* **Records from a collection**

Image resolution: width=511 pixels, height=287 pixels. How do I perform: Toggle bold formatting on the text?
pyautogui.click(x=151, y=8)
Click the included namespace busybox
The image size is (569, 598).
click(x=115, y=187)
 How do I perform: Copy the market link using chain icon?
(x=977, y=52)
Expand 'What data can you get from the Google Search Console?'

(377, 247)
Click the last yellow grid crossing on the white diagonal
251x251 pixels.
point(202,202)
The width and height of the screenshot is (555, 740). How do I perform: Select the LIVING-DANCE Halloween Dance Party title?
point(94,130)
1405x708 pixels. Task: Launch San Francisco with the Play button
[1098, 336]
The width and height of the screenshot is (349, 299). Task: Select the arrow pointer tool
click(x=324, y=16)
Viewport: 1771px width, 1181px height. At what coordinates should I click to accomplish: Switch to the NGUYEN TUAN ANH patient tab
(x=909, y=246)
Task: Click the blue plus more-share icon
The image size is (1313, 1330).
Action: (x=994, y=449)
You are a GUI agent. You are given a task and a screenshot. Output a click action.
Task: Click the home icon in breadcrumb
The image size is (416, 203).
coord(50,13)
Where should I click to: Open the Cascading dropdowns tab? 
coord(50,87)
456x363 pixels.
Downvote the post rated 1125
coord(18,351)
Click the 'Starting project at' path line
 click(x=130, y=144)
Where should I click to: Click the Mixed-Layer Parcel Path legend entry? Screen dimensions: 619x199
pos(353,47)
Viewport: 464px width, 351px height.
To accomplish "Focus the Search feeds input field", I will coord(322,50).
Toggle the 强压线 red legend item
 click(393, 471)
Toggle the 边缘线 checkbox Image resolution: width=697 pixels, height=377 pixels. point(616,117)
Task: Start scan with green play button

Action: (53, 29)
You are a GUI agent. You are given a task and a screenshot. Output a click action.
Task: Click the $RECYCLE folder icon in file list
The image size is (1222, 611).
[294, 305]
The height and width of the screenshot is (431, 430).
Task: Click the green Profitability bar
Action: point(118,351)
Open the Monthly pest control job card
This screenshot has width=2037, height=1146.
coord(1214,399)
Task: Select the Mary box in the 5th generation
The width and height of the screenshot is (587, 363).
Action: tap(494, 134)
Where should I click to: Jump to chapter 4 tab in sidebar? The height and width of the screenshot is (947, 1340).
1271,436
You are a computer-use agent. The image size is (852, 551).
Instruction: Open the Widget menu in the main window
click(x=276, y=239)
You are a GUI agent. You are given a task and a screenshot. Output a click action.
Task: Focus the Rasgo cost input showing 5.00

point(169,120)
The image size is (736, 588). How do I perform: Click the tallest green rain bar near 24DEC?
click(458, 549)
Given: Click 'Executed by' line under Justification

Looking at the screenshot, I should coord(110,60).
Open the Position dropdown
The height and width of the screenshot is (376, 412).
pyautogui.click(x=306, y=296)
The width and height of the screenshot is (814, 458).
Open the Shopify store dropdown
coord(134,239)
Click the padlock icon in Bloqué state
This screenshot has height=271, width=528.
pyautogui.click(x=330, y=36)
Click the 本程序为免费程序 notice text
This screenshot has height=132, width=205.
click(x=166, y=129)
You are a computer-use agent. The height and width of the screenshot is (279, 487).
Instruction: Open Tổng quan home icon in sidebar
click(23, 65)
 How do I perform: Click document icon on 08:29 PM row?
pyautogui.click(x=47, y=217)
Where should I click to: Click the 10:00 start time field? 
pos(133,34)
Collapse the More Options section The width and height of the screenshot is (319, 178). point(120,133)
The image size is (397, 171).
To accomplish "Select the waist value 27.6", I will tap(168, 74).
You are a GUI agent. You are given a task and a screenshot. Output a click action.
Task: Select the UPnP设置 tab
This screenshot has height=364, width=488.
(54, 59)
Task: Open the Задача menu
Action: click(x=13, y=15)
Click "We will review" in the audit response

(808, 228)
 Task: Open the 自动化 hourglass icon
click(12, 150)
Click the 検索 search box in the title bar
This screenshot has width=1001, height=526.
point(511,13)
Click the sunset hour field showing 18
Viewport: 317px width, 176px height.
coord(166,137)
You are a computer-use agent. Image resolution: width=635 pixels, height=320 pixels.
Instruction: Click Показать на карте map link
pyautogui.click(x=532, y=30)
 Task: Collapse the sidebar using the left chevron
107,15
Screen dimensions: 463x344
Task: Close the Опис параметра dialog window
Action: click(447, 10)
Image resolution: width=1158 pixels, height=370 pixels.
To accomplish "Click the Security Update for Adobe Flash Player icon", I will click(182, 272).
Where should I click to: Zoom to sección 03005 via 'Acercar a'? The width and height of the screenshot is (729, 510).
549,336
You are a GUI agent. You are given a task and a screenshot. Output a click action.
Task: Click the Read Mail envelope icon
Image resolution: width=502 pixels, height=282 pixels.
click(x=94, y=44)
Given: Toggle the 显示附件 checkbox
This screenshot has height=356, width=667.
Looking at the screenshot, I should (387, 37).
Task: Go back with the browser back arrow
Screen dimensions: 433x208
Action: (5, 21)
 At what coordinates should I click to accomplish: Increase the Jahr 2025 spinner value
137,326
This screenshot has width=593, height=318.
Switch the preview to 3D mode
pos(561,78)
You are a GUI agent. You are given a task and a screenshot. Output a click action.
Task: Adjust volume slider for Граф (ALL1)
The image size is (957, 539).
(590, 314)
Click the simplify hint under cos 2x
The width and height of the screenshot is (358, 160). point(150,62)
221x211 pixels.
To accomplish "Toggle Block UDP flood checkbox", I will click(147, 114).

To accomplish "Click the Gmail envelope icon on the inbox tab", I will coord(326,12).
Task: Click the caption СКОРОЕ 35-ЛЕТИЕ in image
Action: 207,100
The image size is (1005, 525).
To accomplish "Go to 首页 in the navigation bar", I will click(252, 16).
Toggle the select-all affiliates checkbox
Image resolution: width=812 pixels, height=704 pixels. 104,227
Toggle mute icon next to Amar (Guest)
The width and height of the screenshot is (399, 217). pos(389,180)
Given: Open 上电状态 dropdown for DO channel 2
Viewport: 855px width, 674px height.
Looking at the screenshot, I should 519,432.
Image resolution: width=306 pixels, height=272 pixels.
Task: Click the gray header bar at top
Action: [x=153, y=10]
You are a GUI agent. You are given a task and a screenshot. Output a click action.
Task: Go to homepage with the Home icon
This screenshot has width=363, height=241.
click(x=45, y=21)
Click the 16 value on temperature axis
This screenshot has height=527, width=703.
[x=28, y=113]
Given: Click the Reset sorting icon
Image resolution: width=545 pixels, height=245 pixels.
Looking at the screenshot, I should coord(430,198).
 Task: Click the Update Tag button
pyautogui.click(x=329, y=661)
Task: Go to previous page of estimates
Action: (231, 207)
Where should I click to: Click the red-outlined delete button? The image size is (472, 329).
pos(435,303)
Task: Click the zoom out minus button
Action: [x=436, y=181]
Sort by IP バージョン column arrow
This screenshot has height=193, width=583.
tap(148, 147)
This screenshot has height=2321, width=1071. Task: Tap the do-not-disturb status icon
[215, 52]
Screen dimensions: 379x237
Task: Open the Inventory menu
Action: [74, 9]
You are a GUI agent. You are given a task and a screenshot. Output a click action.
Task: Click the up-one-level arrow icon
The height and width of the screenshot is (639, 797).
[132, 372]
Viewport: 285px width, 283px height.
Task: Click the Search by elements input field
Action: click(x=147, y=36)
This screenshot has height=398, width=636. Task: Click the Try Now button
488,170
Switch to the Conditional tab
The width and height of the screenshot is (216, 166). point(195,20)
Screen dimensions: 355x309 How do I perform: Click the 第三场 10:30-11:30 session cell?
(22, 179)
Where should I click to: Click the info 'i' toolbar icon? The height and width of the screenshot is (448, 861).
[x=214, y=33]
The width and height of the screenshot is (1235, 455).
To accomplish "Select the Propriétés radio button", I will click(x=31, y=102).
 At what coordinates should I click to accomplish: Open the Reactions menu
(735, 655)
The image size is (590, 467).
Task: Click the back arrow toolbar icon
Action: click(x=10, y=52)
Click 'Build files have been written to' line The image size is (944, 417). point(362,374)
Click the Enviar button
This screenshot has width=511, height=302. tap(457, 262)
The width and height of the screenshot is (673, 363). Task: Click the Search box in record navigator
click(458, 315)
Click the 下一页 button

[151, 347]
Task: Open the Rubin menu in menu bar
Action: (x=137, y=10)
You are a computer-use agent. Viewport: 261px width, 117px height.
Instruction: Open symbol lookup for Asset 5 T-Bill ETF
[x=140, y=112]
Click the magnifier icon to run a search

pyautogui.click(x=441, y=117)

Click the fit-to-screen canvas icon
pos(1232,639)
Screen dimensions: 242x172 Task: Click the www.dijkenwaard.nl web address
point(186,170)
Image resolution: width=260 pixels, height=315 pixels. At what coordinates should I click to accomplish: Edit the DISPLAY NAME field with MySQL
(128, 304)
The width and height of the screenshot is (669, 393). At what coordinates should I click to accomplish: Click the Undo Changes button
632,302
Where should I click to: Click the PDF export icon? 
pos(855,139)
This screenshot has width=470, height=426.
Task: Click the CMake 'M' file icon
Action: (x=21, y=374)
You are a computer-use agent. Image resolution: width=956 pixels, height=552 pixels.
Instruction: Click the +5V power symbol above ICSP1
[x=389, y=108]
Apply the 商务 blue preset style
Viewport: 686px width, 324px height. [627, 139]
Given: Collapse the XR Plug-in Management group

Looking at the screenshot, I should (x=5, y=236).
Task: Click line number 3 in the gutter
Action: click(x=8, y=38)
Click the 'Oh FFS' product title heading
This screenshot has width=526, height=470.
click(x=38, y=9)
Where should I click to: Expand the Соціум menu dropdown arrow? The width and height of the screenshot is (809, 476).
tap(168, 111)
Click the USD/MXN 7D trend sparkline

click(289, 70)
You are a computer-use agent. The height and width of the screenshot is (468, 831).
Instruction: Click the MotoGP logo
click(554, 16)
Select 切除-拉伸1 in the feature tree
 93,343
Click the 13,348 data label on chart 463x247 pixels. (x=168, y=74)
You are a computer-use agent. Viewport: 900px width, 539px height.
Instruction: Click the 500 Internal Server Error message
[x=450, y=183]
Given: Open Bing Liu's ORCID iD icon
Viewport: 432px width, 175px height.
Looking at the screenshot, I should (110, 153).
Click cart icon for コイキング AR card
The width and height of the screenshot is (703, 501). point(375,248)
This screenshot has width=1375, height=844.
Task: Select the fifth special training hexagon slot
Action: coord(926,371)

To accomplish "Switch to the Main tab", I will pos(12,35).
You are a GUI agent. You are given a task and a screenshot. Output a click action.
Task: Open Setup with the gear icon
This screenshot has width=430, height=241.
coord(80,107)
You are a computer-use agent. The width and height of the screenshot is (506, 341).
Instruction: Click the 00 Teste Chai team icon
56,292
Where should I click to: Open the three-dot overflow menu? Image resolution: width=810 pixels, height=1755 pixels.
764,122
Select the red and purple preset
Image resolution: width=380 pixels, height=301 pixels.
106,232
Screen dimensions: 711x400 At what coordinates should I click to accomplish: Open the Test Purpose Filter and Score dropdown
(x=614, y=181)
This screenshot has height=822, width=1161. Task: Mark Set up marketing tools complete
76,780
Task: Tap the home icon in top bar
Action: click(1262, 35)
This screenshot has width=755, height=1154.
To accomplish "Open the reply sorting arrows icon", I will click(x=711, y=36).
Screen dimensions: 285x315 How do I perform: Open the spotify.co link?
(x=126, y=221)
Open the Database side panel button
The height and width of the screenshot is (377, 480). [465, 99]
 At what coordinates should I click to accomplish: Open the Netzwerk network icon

* **AIM OF THE EXERCISE**
Which of the lines above hold the string "sorting"? Copy each one.

* **SOLUTION TO THE EXERCISE**
Given: Click the Reset sorting icon
To accomplish "Open the reply sorting arrows icon", I will click(x=711, y=36).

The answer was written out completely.